Women power in Asean, activate

Women entrepreneurs display their textiles.

The Philippines’ “great women” are taking on Southeast Asia.

After the four-day Asean Women’s Business Conference held in August, the country’s Great Women (GW) Project, which started out as a public-private partnership program to help small and micro enterprises led by women go up the market value chain, is now making waves across Asean’s other nine member-countries.

It’s all thanks to two women who have been tirelessly working on the project since it started five years ago: Jeannie Javelosa and Chit Juan of the Echosi Foundation, the program’s private sector partner.

“With support of the development initiatives, we who lead GW, along with other Asean women entrepreneurs, figured [the program], is the easiest way to integrate women-owned enterprises. We are able to sell to each other and sell across borders,” says Javelosa.

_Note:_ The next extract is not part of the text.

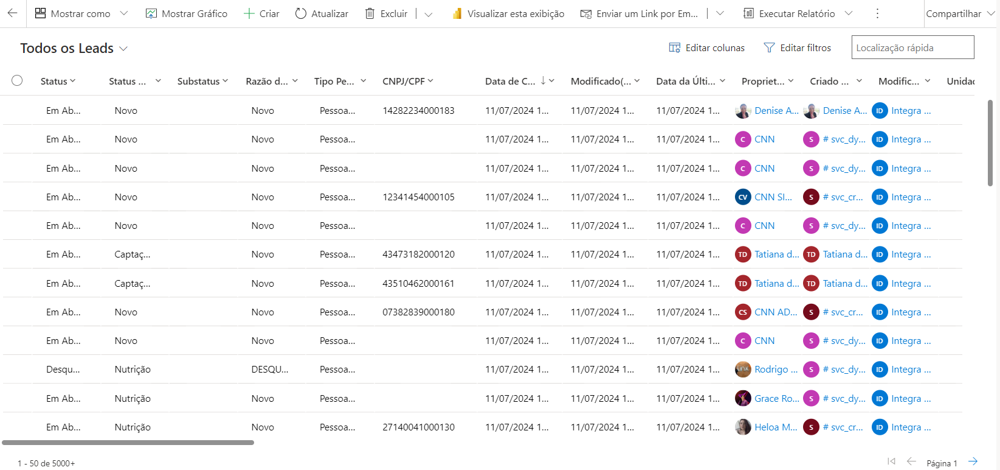Click the Atualizar refresh icon
This screenshot has width=1000, height=470.
(x=300, y=13)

Inspired by GW’s inclusive business model, other Asean member countries are now replicating the platform according to the needs of women in their respective homelands.

Myanmar’s Ma Khine Zaw, CEO of Earth Group of Trading, is putting up a GW Showroom and Cafe—like the one on A. Arnaiz Avenue in Makati City—in Yangon, with help of the country’s Social Ministry.

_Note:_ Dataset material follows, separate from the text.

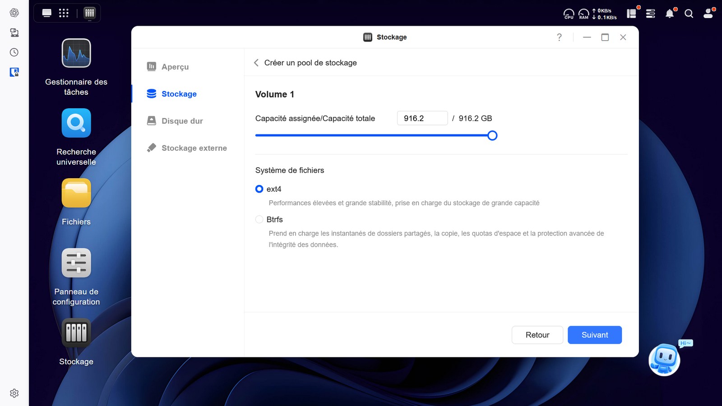Launch Recherche universelle from the desktop
The image size is (722, 406).
pos(76,123)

The Earth Group is the same company which brought clothing brand Penshoppe to Myanmar.

The recent GW trade showcase, which was held alongside the Asean Women’s Business Conference, also showed the strong potential of the region’s coffee and tea industries for the platform.

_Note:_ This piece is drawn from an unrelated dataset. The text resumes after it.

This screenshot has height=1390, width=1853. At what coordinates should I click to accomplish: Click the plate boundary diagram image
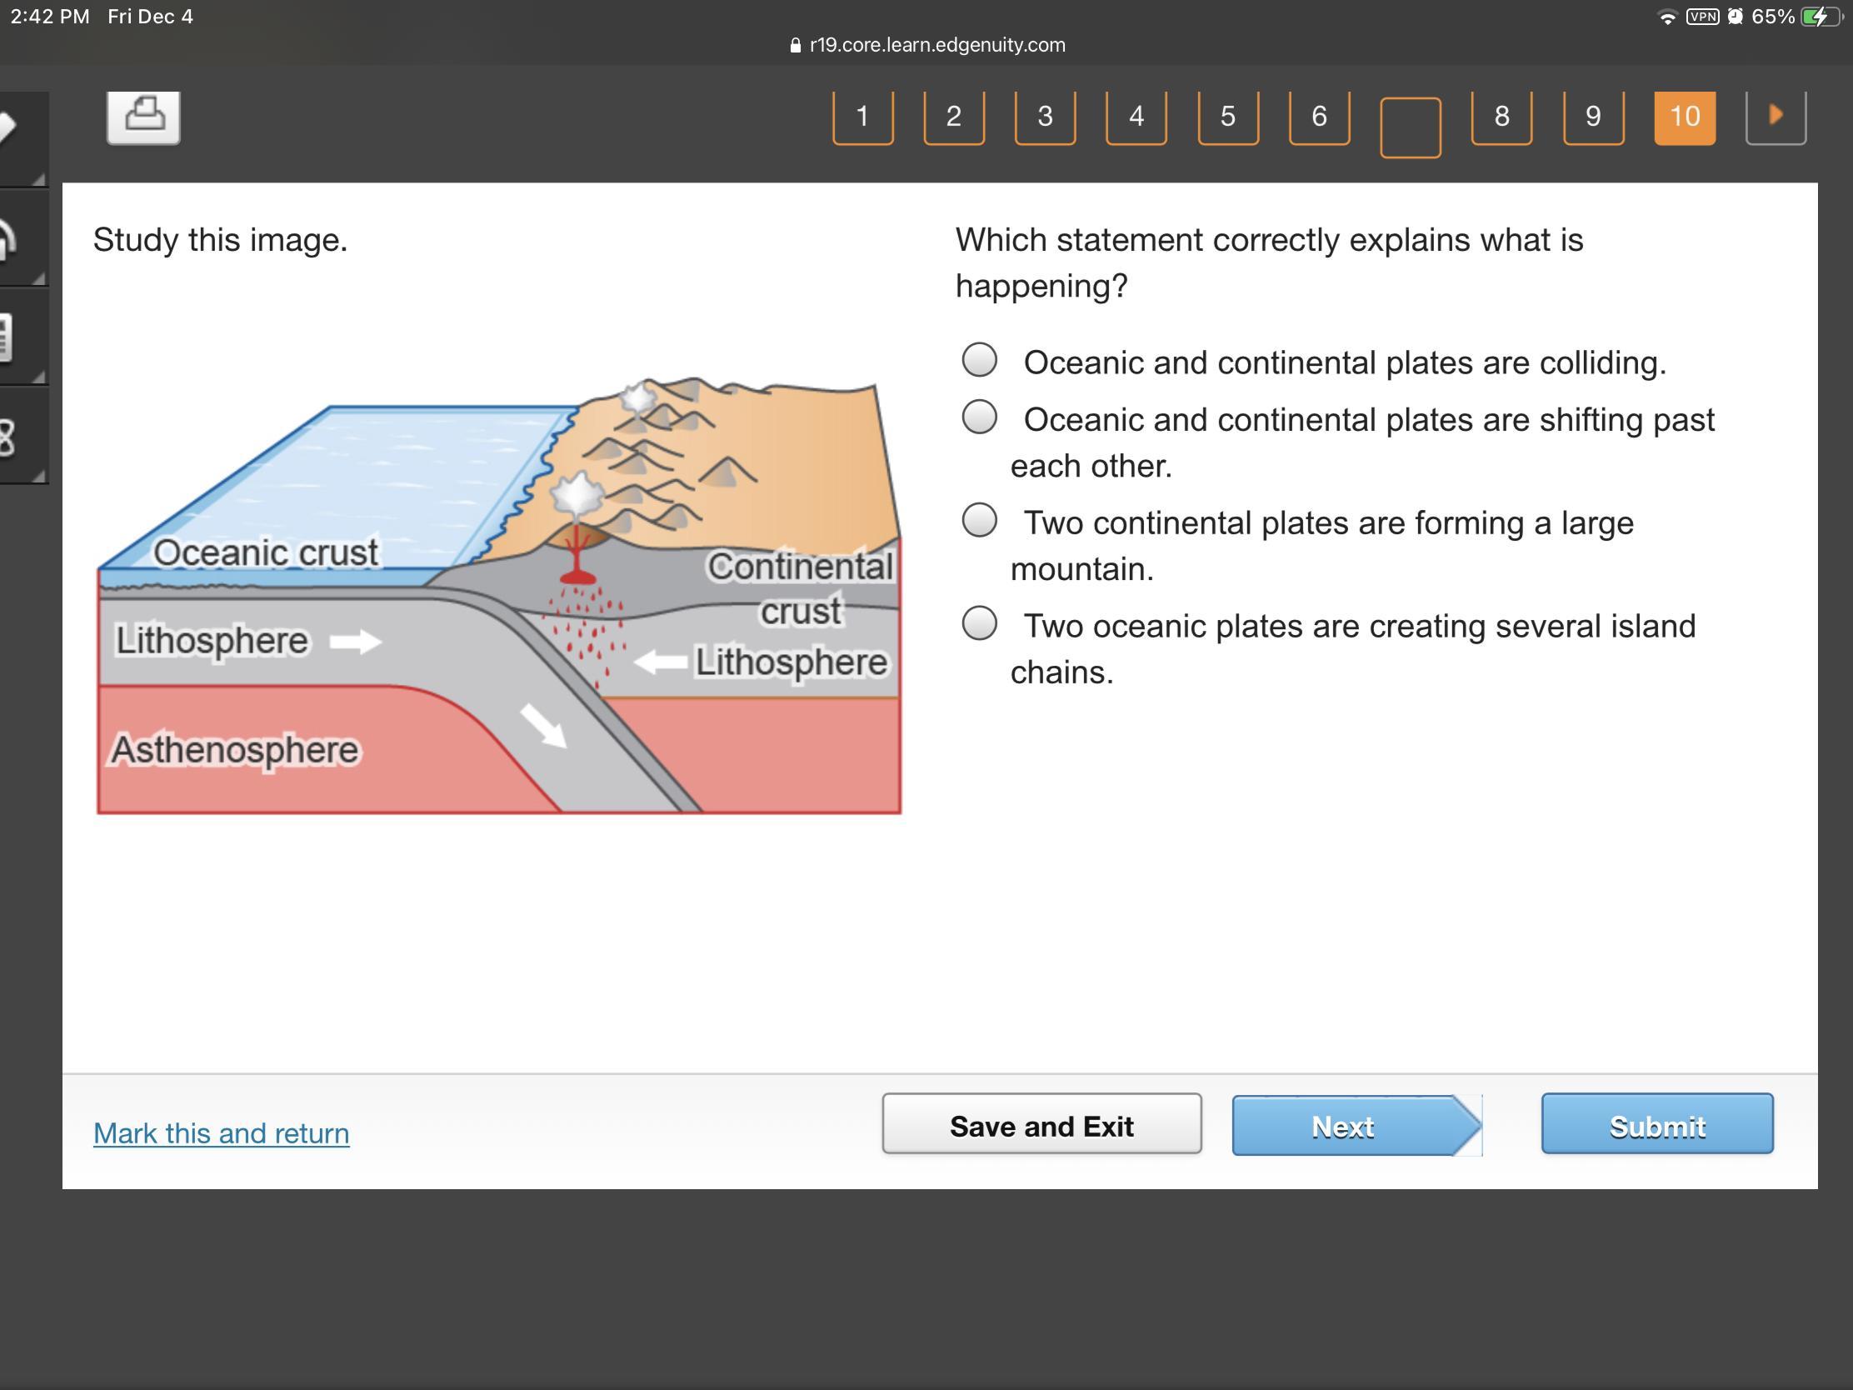(499, 597)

launch of the Women Beyond Borders.

“For coffee, we are able to trade with each other to make Asean blends—coffee from Laos and Philippines will be sold in state-of-the-art coffee capsules labelled IWCA (International Women’s Coffee Alliance) by Sinouk Coffee’s Serina Hervy-Sisombat of Vientiane and Pakse, Laos, the Woman Entrepreneur Awardee at the Asean Business Awards held in September,” says Juan.

“Also, from Myanmar, Sithar Coffee’s Au Phuo Ang has packaged coffee from Maymyo and Pyin oo Lwin coffee regions [under] GW, which are now being sold in the GW Cafe and Showroom in Makati City,” she adds.

Not to be outdone, Cambodia brought its world-famous Kampot Pepper to the GW Cafe and Showroom through entrepreneurs Nanda Pok and Chenda Clais, along with other textile products.

The pair will also be leading GW tours to elephant conservation sites, coffee farms and pepper plantations in Cambodia, says Juan.

Javelosa, who is focused on bringing Philippine textiles to the international stage, says GW is already taking orders for business-to-business transactions of these products.

“We have also begun groundwork for collaboration with women groups in Singapore for the GW in Asean Forum in 2018, as they will be hosting next year,” she adds.

As Javelosa and Juan work on building up GW’s “enterprise side” across Southeast Asia, the program’s development work continues here in the Philippines.

Funded by the Canadian government until 2020, GW is now on its second phase here in the country, part of which was the establishment of the cafe and showroom.

The program’s government partner, the Philippine Commission on Women (PCW), is working with other nongovernment organizations for this phase, such as Bayan Academy for Social Entrepreneurship and Human Resources Development (Bayan Academy) and microfinance, social entrepreneurship and financial literacy capacity builder Social Enterprise Development Partnerships, Inc. (Sedpi).

PCW initially tapped Echosi Foundation as its sole private-sector partner for the first few years because of the group’s expertise in product development and design, as well as providing market access to women microentrepreneurs who had good products to sell but lacked marketing skills and knowledge.

“Echosi Foundation is now [the project’s] lead for value addition and market access,” says Javelosa. “Now we will dive deeper into Western Visayas textiles, such as the patadyong weave in Panay, Iloilo.”

Currently under the GW brand are beadwork and textile creations of the Bagobo-Tagabawa and T’boli tribes.

Getting these products and the entrepreneurs behind them to the Asean market, however, is the ultimate goal for Javelosa and Juan.

Javelosa says talks are under way with the Canadian government for funding of GW’s full replication in the nine other Asean member-countries.

“If you look at the program, we’re already [working] at the top level when it comes to the market value chain. So it’s all about bringing the small people up,” Javelosa says.